As discussed in question 11 above, if the parties proceed by way of an application for an advance ruling certificate, the no-close period effectively runs until the Commissioner has either issued a certificate or provided a letter confirming that the Commissioner does not, at that time, intend to make an application under section 92 of the Act in respect of the proposed transaction together with a waiver of the filing requirements.

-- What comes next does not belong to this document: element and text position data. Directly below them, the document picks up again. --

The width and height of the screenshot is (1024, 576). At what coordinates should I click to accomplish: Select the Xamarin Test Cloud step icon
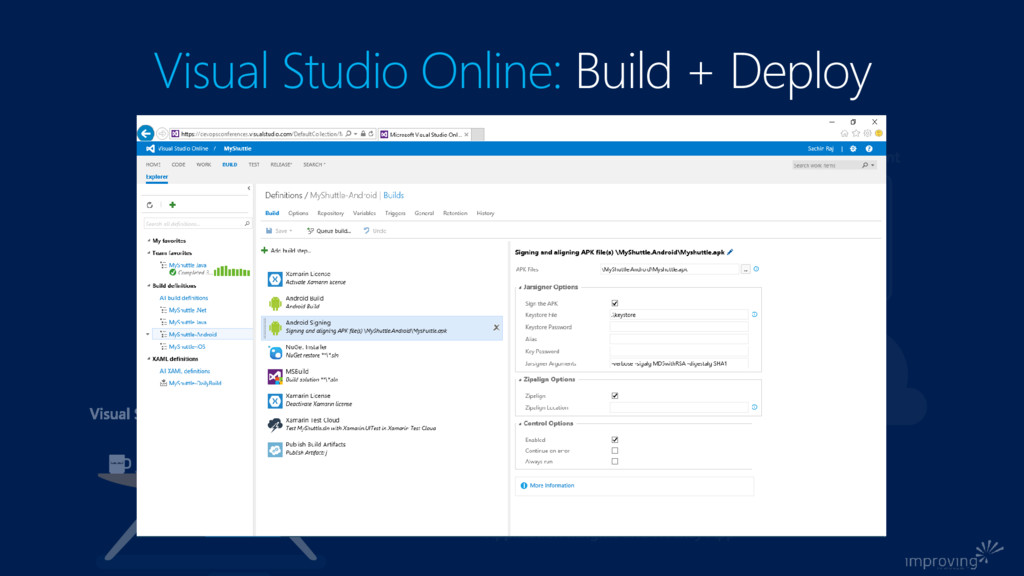[x=275, y=425]
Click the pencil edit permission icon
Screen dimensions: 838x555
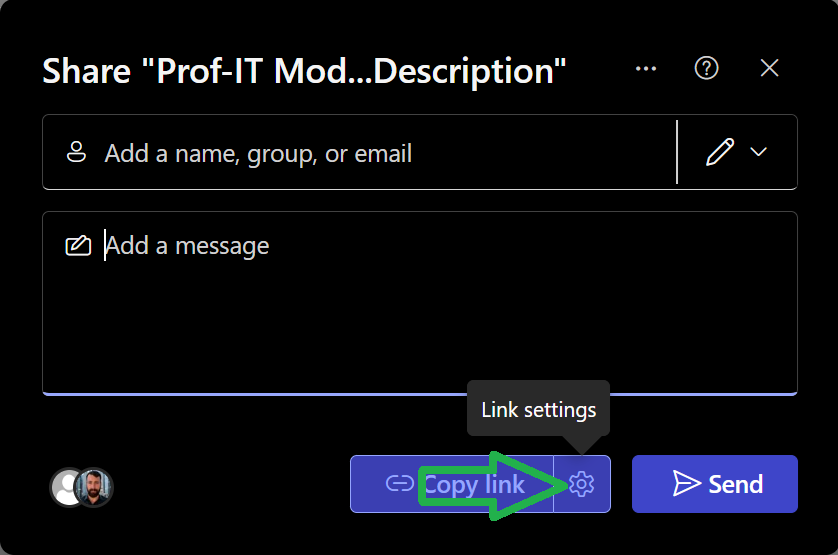click(x=719, y=152)
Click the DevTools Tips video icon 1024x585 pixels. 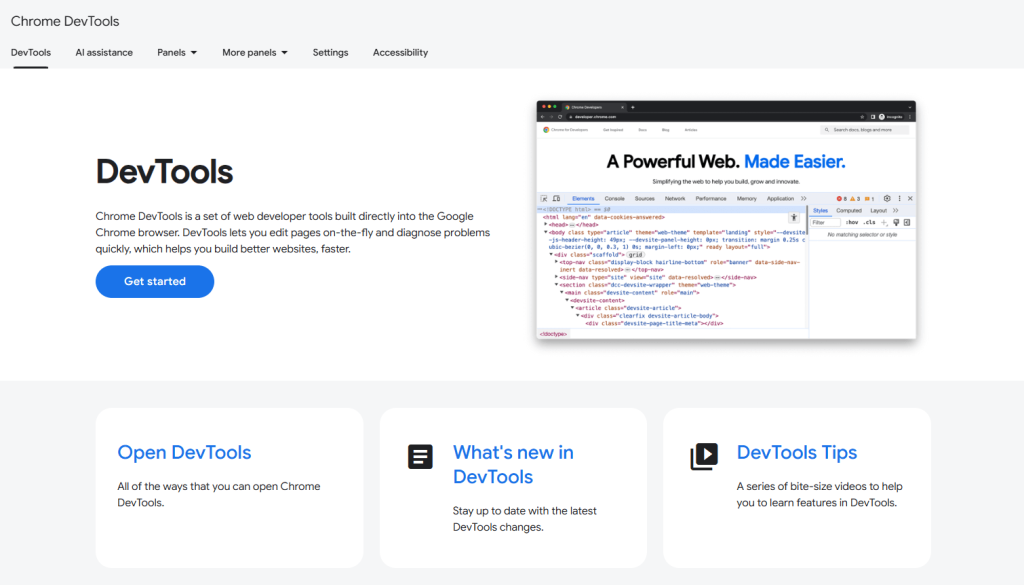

Also, as noted in question 11, in cases in which a formal filing has been made, the 30-day period has expired, but the Commissioner needs more time for his or her review, the Commissioner sometimes simply requests that the parties refrain from closing their transaction until the review is complete. There is no obligation to accommodate such a request, but merging parties often do so. However, there have been a number of recent cases where merging parties have chosen to close their transactions once the waiting periods have expired but prior to the Bureau finishing its review. This includes the Tervita/Newalta deal that closed in July 2018 with the Commissioner’s review remaining ongoing as of the time of this writing and the Pembina/Veresen deal that closed in October 2017 with the Commissioner’s decision not to challenge the transaction not being made until September 2018. Formal timing agreements between the parties and the Bureau may also be used to confirm that a transaction will not be closed for a period of time after the expiry of the statutory waiting period. Alternatively, the Commissioner can seek a temporary injunction to prevent the transaction from closing for a further 30 (extendable to 60) days to allow the Bureau to complete its review.

Given the foregoing, for simple transactions the review period is typically about two weeks. However, for very complex transactions, the review period can extend to 150 days, or even longer. See further discussion as to timing at question 34 below.